Terapist kadın, “Gördünüz mü ağzınızı bir süre kapalı tutmak ne çok işinize yaradı” der muzipçe gülümseyerek ve ekler: “DİNLENMEK İSTİYORSAK, ÖNCE DİNLEMEYİ BİLMELİYİZ” ( Yıldız Dilek Ertürk )
Peki nasıl iyi bir dinleyici olacağız?
‘’ Dinleme’’ nin tarifi sorulduğunda herkesin farklı bir yorumu olduğu gibi, iyi bir dinleyici nasıl olur sorusunun cevabıda farklıdır. Ben kendi nacizane fikirlerimi beyan etmek istersem; karşılıklı saygı ve anlayış ön koşuldur. Daha sonra, biraz çaba ve sabır, karşı tarafa onun değerli olduğunu, onun anlattıklarının bizim için önem taşıdığını göstermemiz gerekiyor.. Belki söze, ‘’hımm, evet, anlıyorum ‘’ gibi kelimelerle girmek gerekiyordur.Belki de ,bir şeyler sorup, bir geri bildirim almak gerekiyordur.

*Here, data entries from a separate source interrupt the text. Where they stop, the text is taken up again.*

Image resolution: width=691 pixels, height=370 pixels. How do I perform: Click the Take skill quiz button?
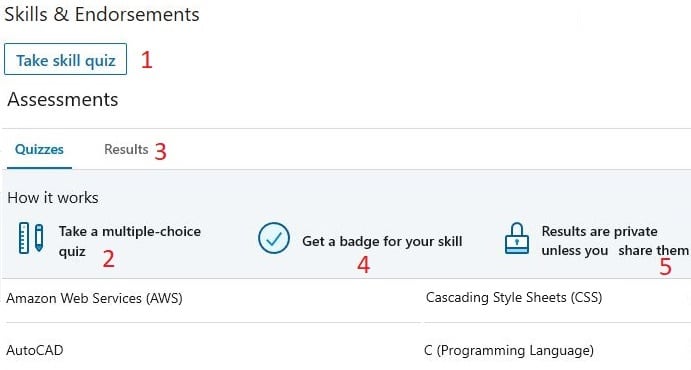pos(66,59)
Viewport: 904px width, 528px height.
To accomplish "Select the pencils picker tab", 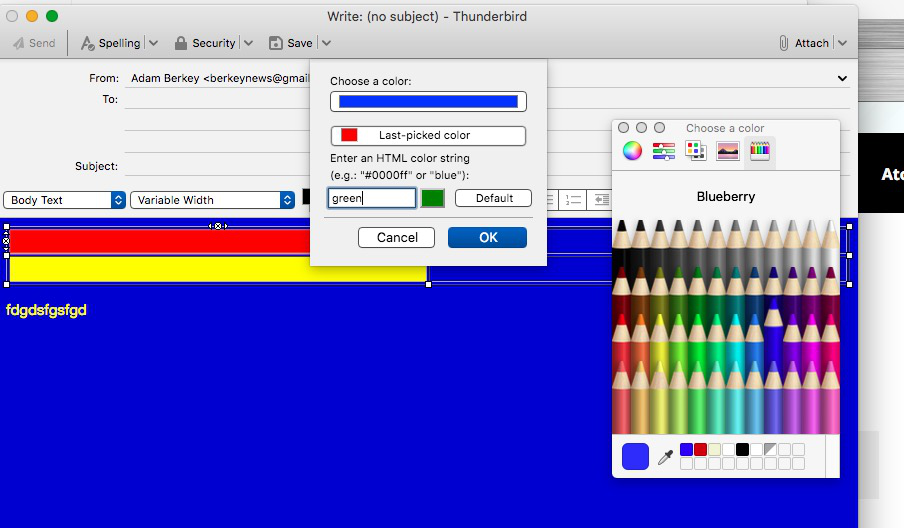I will pos(760,151).
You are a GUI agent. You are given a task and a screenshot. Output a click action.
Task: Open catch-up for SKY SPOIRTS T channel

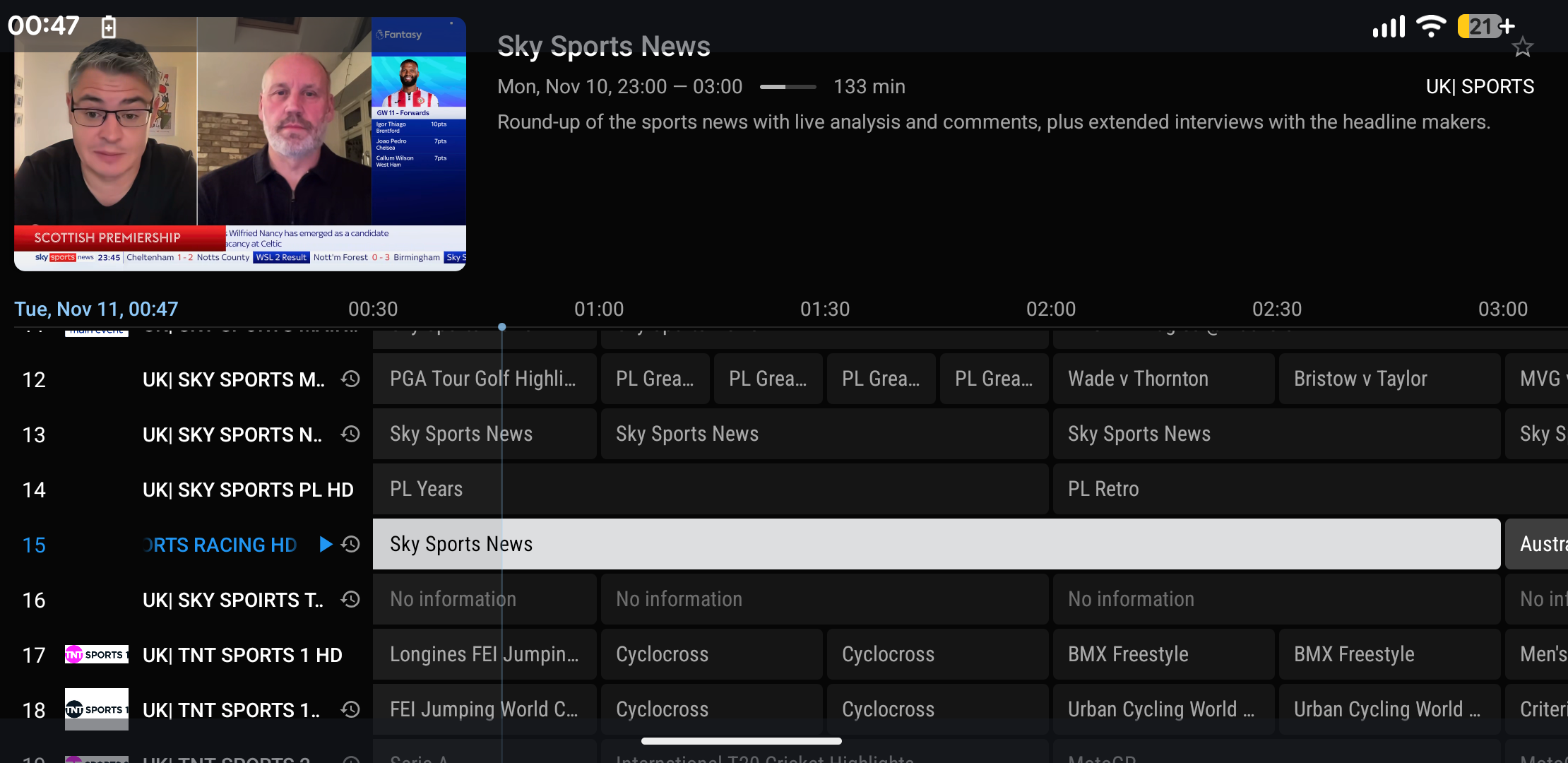[x=350, y=599]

O konuşması boyunca sen susarsan, hem başka gemilere yelken açmış olur, hem de karşındaki insana yardımcı olamazsın. Buna ek olarak, otomatik sistemi devreden çıkarıp, sadece karşımızdaki kişinin sorununa eğilmemiz gerekiyor.Madem sıkıntımız var neden onun söylediği anı bekliyoruz ki ? Eğer o anlatıyorsa biz dinleyeceğiz, yardımcı olmaya çalışacağız.Çözüm yolu bulamadıysak bile, onun içinde kopan fırtınaları anlatmasıyla birlikte, dinleyerek dindirebiliriz belki de. Önyargılarımızın devreye
girmesine izin vermeyeceğiz.Bunların olması dahilinde iyi bir dinleyici olamamak gibi bir durum söz konusu olabilir mi?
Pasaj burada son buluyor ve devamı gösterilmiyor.